A recent discussion, which may be found here, examined the problem of counting the number of acyclic digraphs on $n$ labelled nodes and having $k$ edges and indegree and outdegree at most one. It was established that the bivariate mixed generating function of this class $\mathcal{G}$ of graphs on $n$ nodes and with $k$ edges is $ G(z, u) = \exp \left(\frac{z}{1-uz} \right).$ This immediately implies that the expected number of edges of a random graph from $\mathcal{G}$ is $\epsilon_n = [z^n]\left. \frac{d}{du} G(z,u) \right|_{u=1}.$ Evaluating this quantity we obtain $ \left. \exp \left(\frac{z}{1-uz} \right) z (-1)\frac{1}{(1-uz)^2} (-z)\right|_{u=1} = \left. \exp \left(\frac{z}{1-uz} \right) \frac{z^2}{(1-uz)^2} \right|_{u=1} = \exp \left(\frac{z}{1-z}\right) \left(\frac{z}{1-z}\right)^2$ Continuing with this calculation we find $ \epsilon_n = [z^n] \sum_{m\ge 0} \frac{1}{m!} \left(\frac{z}{1-z}\right)^{m+2} = \sum_{m=0}^{n-2} \frac{1}{m!} [z^n] \left(\frac{z}{1-z}\right)^{m+2} = \sum_{m=0}^{n-2} \frac{1}{m!} [z^{n-m-2}] \left(\frac{1}{1-z}\right)^{m+2} = \sum_{m=0}^{n-2} \frac{1}{m!} \binom{n-m-2+m+1}{m+1} = \sum_{m=0}^{n-2} \frac{1}{m!} \binom{n-1}{m+1}.$ This closed form is actually quite nice, but it does not answer the question that is the most obvious one for this problem, namely Is there an asymptotic expansion of $\epsilon_n$ and if yes, what is the first term?

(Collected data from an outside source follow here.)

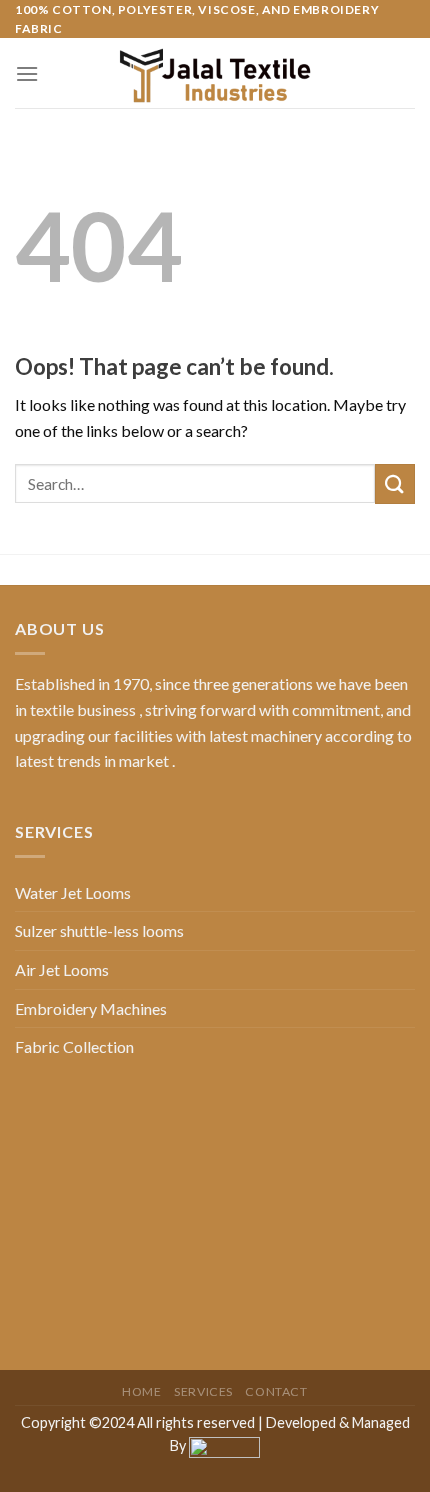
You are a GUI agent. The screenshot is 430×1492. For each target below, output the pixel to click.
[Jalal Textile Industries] (215, 73)
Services (203, 1391)
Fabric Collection (74, 1046)
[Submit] (395, 483)
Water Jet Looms (73, 892)
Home (141, 1391)
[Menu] (27, 73)
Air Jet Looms (62, 969)
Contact (276, 1391)
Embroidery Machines (91, 1008)
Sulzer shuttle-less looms (99, 930)
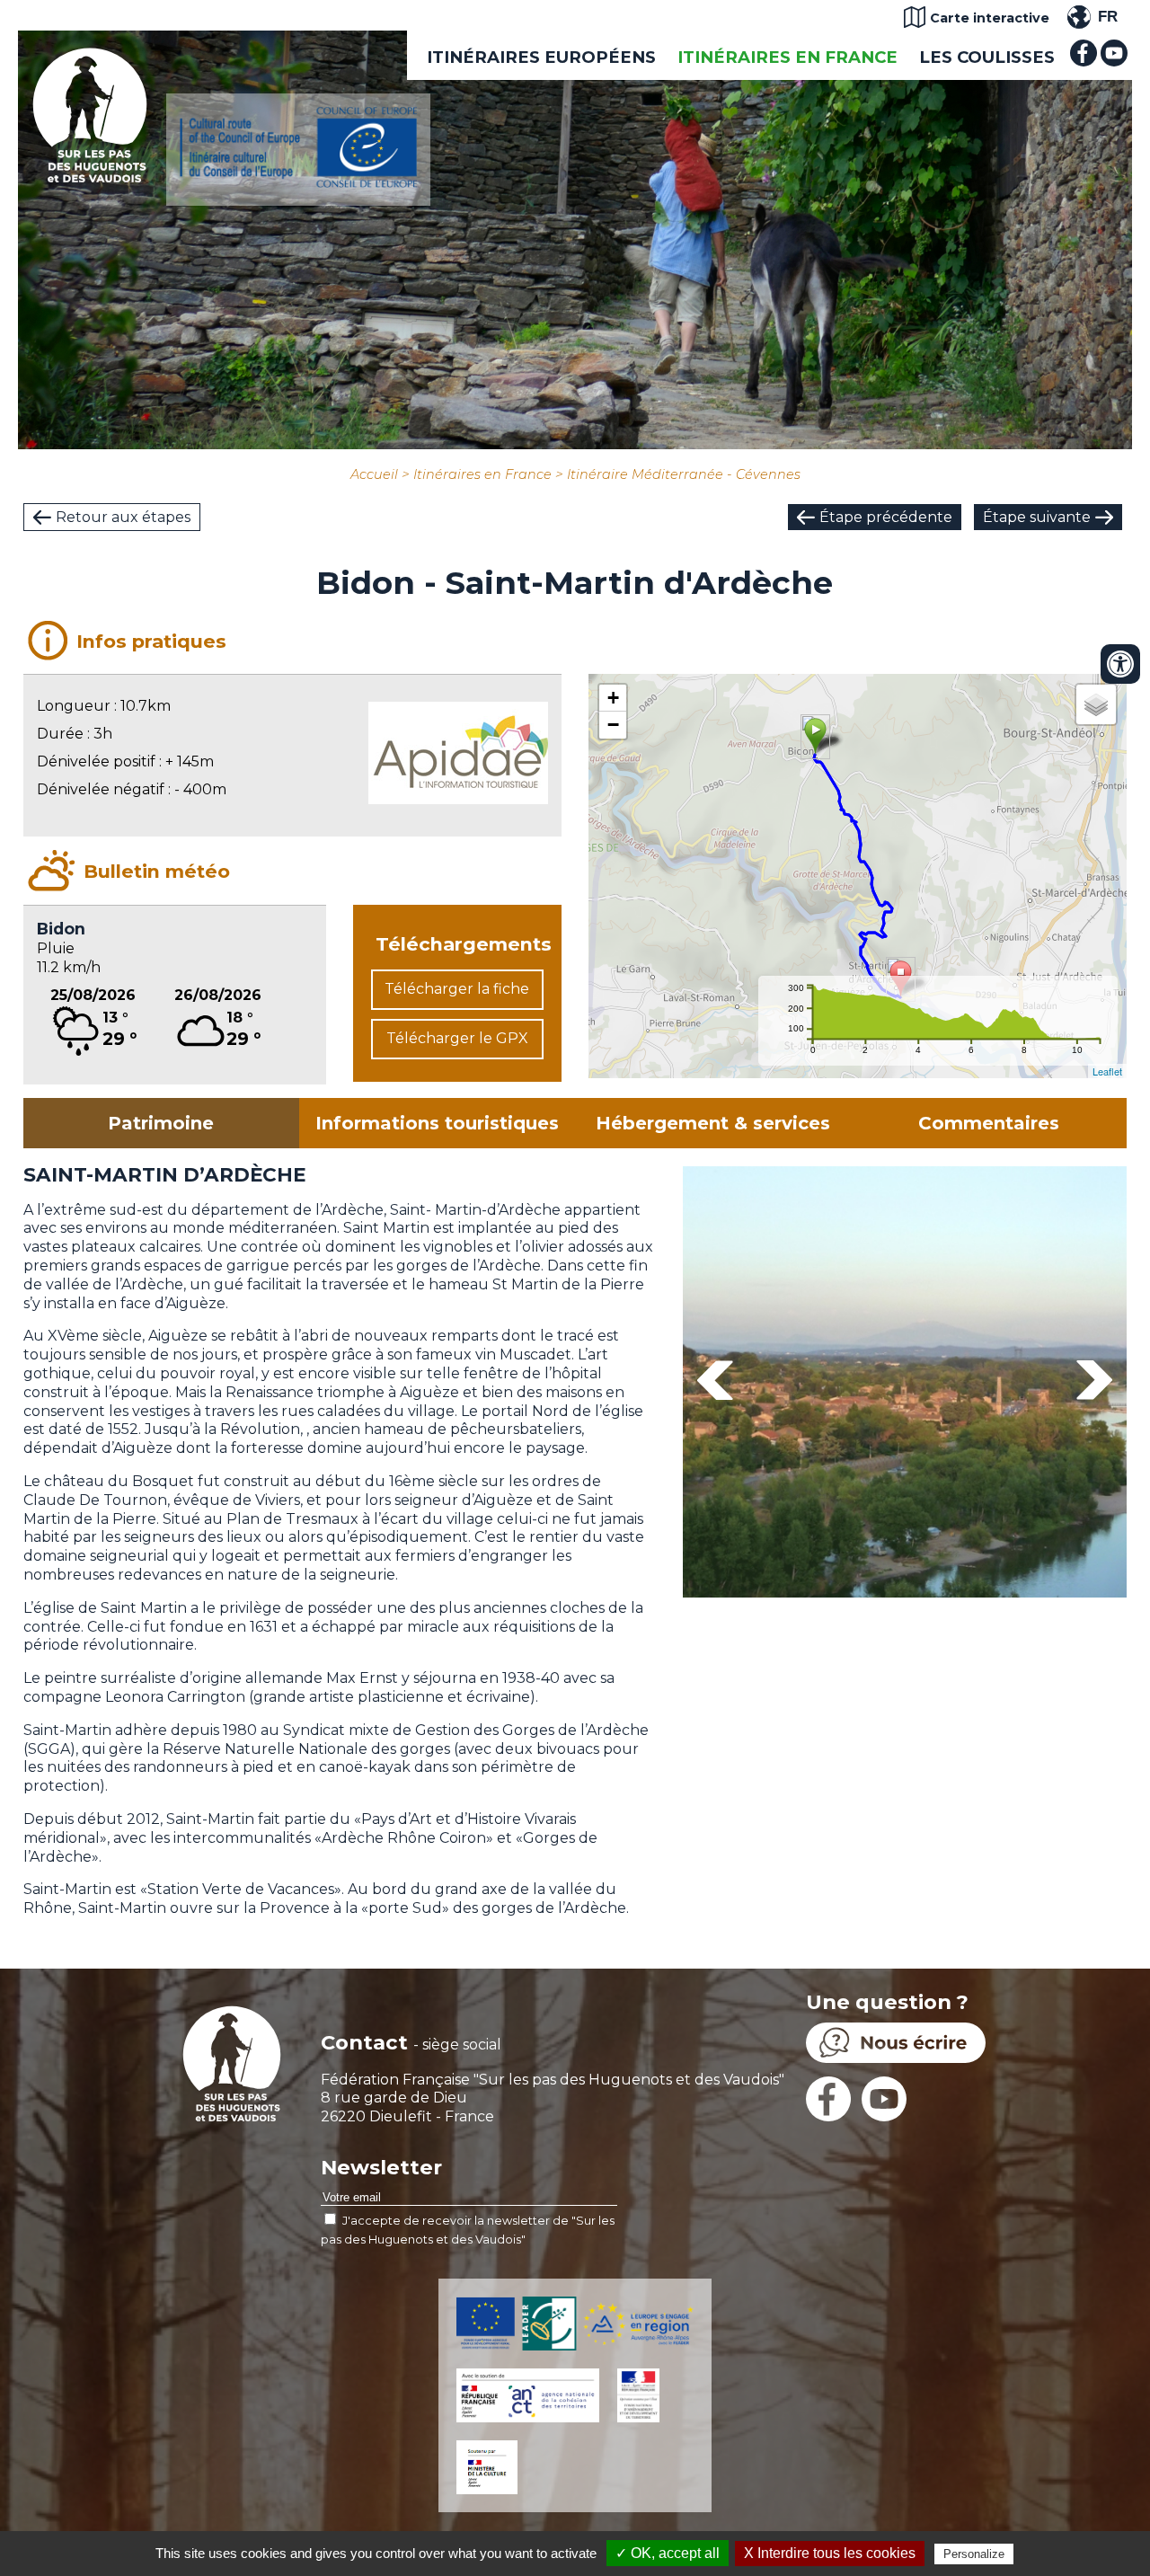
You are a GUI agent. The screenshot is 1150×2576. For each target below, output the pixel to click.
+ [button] (613, 697)
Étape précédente (885, 517)
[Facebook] (1083, 61)
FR (1108, 16)
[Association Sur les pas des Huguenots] (90, 177)
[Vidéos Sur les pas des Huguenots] (1114, 61)
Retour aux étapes (123, 517)
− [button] (613, 724)
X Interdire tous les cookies (830, 2553)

asymptotics of the expected number of edges of a random acyclic digraph with indegree and outdegree at most one
-
0It is also important to note that Joriki pointed out a mistake in the above analysis and you should read his post as well as my reply correcting the mistake. – 2012-12-26
5 Answers
What you calculated is not the expected number of edges but the total number of edges of all graphs in $\mathcal G$ on $n$ nodes. To get the expected number of edges you'd have to divide by the number of these graphs.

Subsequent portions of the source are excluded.